More and more people want long-term rental housing. But what the market lacks isn’t just affordable homes - it’s a true rental ecosystem where residents can live securely with reasonable costs, stable contracts, full infrastructure, and guaranteed rights.

Blocking ‘flippers’, attracting real residents

Hanoi Vice Mayor Truong Viet Dung noted that Hanoi is one of the first localities to propose the "multi-purpose urban area" model.

This urban area will include various housing types such as resettlement housing, social housing, commercial housing, and potentially official residence housing. 

Among these, resettlement housing is expected to account for about 40–50 percent, social housing 20–25 percent, and the remainder will be commercial housing at roughly 30–40 percent.

Lawyer Pham Thanh Tuan from the Hanoi Bar Association and a real estate legal expert commented that the draft scheme to build the "multi-purpose urban area" model is a highly novel policy, appearing for the very first time in Vietnam.

According to Tuan, from a legal perspective, this is a pilot mechanism based on the decentralization of power from the Central Government under the Law on the Capital and Resolution 258/2025/QH15.

"Although it is called multi-purpose due to its diverse housing types and urban functions, the entire model targets a single, quite explicit objective: serving genuine housing needs," he said.

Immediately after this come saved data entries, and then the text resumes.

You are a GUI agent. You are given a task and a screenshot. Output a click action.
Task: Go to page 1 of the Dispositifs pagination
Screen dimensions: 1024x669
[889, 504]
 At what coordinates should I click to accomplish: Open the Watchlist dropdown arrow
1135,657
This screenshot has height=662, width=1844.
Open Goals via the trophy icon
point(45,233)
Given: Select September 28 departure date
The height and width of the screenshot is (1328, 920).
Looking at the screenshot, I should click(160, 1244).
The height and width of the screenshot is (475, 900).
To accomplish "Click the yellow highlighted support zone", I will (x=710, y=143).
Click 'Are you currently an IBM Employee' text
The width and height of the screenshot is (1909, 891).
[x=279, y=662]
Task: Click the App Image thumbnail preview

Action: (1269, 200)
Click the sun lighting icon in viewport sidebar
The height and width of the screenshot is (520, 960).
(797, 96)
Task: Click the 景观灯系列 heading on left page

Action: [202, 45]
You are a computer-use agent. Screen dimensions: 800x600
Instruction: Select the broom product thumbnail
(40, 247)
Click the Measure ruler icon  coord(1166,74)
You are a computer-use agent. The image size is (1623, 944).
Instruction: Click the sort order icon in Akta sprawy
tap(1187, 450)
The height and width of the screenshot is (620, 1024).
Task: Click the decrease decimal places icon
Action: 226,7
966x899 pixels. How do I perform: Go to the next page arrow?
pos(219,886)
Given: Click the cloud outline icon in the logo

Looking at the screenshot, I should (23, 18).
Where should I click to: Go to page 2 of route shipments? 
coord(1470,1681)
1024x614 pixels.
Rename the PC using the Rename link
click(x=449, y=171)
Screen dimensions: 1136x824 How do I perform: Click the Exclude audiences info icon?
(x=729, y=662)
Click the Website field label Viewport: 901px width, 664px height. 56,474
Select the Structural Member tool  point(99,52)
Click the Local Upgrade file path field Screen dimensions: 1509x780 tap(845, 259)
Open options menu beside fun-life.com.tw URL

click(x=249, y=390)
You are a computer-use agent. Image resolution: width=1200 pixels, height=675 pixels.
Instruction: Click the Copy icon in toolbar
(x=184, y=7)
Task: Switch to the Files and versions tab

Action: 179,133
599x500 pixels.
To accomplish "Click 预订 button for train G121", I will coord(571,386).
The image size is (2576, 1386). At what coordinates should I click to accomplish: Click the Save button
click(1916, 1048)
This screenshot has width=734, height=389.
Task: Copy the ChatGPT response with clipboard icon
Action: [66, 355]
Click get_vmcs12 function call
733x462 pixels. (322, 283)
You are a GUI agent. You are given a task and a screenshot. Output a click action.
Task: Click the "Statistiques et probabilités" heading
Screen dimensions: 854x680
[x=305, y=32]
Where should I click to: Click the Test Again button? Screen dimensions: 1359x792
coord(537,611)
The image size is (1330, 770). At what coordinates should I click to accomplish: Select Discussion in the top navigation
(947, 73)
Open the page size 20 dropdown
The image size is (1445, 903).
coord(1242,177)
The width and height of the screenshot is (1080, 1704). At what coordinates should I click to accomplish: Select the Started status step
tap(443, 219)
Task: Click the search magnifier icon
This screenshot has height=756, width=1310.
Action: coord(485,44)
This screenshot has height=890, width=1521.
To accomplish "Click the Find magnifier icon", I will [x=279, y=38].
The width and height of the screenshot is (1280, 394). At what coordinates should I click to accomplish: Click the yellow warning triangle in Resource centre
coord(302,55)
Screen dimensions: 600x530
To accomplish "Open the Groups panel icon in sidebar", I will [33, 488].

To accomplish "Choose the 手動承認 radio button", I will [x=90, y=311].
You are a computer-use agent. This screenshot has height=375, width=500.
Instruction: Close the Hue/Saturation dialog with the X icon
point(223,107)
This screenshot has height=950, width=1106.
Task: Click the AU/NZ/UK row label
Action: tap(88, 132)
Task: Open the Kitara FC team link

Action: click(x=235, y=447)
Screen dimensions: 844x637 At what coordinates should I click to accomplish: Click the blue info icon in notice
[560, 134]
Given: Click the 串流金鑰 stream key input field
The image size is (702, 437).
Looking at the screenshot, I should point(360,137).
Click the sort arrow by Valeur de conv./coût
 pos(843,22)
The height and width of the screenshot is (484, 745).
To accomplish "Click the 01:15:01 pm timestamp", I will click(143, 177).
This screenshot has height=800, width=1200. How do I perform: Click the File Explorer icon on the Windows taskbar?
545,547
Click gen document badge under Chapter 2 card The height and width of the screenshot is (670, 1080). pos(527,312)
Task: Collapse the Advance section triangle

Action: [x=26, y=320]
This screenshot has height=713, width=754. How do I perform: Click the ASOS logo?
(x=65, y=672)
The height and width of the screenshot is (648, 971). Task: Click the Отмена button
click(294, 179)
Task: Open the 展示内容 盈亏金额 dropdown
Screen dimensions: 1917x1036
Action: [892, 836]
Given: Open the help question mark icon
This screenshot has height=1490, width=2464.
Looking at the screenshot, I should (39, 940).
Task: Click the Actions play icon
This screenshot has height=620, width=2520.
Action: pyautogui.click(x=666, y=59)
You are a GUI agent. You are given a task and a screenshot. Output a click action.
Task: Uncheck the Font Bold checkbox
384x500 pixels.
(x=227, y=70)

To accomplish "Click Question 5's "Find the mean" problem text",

For many years, the majority of urban areas have operated under market mechanisms, while social housing usually accounts for only a small proportion of the project structure (20 percent of the total residential land area in a project). But with this new model, the role of welfare housing is placed at the center.

"This is a massive shift in real estate development thinking," Tuan said.

A control mechanism has been proposed for commercial market-rate housing. According to the draft, the developer's profit for the commercial housing portion is capped at a maximum of 15 percent of its total construction investment cost. All costs, revenues, and pricing plans must be vetted, monitored, or audited by regulatory authorities in accordance with regulations before entering the market.

Furthermore, buyers will be restricted from transferring the property for three years from the date full payment is made. If they wish to resell during this period, buyers can only transfer it back to the developer at a price not exceeding the amount stated in the contract.

Lawyer Tuan said this is one of the most serious proposals ever introduced for the commercial housing segment. However, he also noted that a scheme heavily leaning toward social welfare objectives will inevitably spark debates regarding market mechanisms.

When a project faces profit caps, price controls, and transfer restrictions, its attractiveness to businesses will decline. In particular, having to undergo monitoring and auditing throughout the project's life cycle will increase operational pressure, Tuan warned.

Combating speculation

Pham Duc Toan, director general of EZ Property, said that restricting the transfer of commercial housing for three years could help filter out short-term speculative cash flows.

Even so, according to Toan, the impact on the entire Hanoi market might not be too substantial because the scale of the projects subject to this application does not yet account for a significant share of the total supply.

"The greatest effectiveness of the policy is not in dragging down the general price floor on a large scale, but rather in its ability to help these urban areas fill up faster with actual residents," he said.

He said many urban areas currently fall into a "many houses, few occupants" situation due to a high speculation rate. When short-term buying and reselling are restricted, projects will have the opportunity to form real resident communities, driving the development of services and amenities.

He also noted that for social housing, current laws already mandate a 5-year transfer restriction. Therefore, if implemented, the novelty of this scheme will primarily affect the commercial market-rate housing segment within mixed-use mega urban areas.

Toan believes that to tackle the vacant and speculative housing, the most effective measure is still a tax policy on second homes or vacant homes.